RedNano is a deep-learning method that utilizes both raw signals and basecalling errors to detect m6A from Nanopore DRS reads.
Download RedNano from the github repository
git clone https://github.com/Derryxu/RedNano.git
Install conda environment
conda env create -f RedNano.yml
Following list shows the main environmental dependencies, please make sure the dependences are installed.
soft or module | version |
---|---|
Python | 3.7 |
Pytorch | 1.10.0 |
CUDA Version | 11.1 |
ont-fast5-api | 4.0.2 |
ont-tombo | 1.5.1 |
minimap2 | 2.17 |
samtools | 1.7 |
h5py | 3.4.0 |
statsmodels | 0.13.1 |
tqdm | 4.62.3 |
scikit-learn | 0.19.2 |
Other necessary tools used:
Check demo to get some demo data:
- fast5: fast5 files.
- cc.fasta: reference transcriptome.
- cc.bed: reference transcriptome length file with a header.

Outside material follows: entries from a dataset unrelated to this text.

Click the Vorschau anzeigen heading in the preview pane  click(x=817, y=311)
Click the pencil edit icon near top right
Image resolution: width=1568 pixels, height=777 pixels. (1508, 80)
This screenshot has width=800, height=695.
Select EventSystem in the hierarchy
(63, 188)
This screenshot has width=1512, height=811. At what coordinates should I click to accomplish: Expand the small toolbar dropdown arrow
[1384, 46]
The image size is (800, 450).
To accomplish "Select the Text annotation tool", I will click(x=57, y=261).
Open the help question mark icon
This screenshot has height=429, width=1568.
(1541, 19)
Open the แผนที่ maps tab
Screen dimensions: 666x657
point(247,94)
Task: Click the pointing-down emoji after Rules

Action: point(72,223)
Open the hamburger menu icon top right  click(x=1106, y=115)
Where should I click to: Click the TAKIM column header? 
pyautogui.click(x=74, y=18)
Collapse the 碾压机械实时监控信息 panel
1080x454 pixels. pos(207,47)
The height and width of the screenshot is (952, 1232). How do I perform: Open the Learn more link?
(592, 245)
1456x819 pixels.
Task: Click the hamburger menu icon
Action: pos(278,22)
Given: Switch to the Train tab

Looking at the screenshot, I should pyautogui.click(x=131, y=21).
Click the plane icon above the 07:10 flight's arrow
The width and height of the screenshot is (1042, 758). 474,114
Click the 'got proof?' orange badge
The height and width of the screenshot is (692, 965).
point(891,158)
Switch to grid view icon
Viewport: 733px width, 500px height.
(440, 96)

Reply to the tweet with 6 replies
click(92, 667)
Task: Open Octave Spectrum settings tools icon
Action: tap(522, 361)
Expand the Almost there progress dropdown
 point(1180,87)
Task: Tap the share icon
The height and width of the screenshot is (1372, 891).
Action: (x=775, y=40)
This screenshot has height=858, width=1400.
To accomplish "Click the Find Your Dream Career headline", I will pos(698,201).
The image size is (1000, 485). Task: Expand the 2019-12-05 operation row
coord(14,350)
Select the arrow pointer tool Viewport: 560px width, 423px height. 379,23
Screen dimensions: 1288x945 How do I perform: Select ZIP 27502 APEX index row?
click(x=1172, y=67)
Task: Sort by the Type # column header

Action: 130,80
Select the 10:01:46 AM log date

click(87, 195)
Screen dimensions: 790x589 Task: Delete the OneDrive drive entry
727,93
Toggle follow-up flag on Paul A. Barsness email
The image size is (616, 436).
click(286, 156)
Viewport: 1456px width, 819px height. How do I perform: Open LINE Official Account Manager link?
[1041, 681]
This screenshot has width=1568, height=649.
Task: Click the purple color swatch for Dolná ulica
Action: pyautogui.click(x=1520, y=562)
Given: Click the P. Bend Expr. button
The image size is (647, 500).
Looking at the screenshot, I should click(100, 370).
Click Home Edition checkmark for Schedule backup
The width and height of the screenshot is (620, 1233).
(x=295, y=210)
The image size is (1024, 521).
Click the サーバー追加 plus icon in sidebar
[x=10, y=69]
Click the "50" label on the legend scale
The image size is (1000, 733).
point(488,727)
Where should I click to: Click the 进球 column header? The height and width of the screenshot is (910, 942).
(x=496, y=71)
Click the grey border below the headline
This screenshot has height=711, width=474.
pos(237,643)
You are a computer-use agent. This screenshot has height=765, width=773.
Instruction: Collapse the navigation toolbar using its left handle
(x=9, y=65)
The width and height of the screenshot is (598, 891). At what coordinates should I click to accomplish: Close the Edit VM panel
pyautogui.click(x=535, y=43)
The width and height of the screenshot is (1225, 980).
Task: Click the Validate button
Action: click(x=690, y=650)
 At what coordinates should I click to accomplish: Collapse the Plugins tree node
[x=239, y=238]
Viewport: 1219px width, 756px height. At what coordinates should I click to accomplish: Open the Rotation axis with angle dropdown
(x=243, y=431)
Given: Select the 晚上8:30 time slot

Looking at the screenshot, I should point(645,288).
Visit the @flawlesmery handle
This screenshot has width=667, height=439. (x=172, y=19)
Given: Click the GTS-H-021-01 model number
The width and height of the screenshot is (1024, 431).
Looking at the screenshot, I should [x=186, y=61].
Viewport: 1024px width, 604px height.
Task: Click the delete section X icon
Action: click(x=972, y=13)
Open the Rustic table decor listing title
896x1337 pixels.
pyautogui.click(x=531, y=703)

All the demo data are downloaded from the Liu et al.-Nat Comm-2019 paper.
This section highlights the main functionalities of RedNano and the commands to run them.
-
Converts multi read FAST5 file(s) into single read FAST5 files if necessary.
When the downloaded Fast5 file(s) of raw nanopore sequencing reads contains multiple reads-id, use ont_fast5_api to split the multiple read Fast5 file(s) into single read Fast5 files.
multi_to_single_fast5 -i /path/to/fast5/ -s /path/to/fast5_single --recursive -t 30
- Basecalling using guppy (v3.1.5)
guppy_basecaller -i /path/to/fast5/ -r -s /path/to/fast5_guppy --fast5_out -c rna_r9.4.1_70bps_hac.cfg --gpu_runners_per_device 2 --chunks_per_runner 2500 --device CUDA:0
# Merge all fastq files into one file, use poretools or nanopolish to extract the fastq files from fast5 files first if necessary
cat /path/to/fast5_guppy/*.fastq > test.fastq
-
resquiggle raw signals
The tombo (v1.5.1) resquiggle referance.transcript.fa should not be genome file, it should be the referance gene fasta file.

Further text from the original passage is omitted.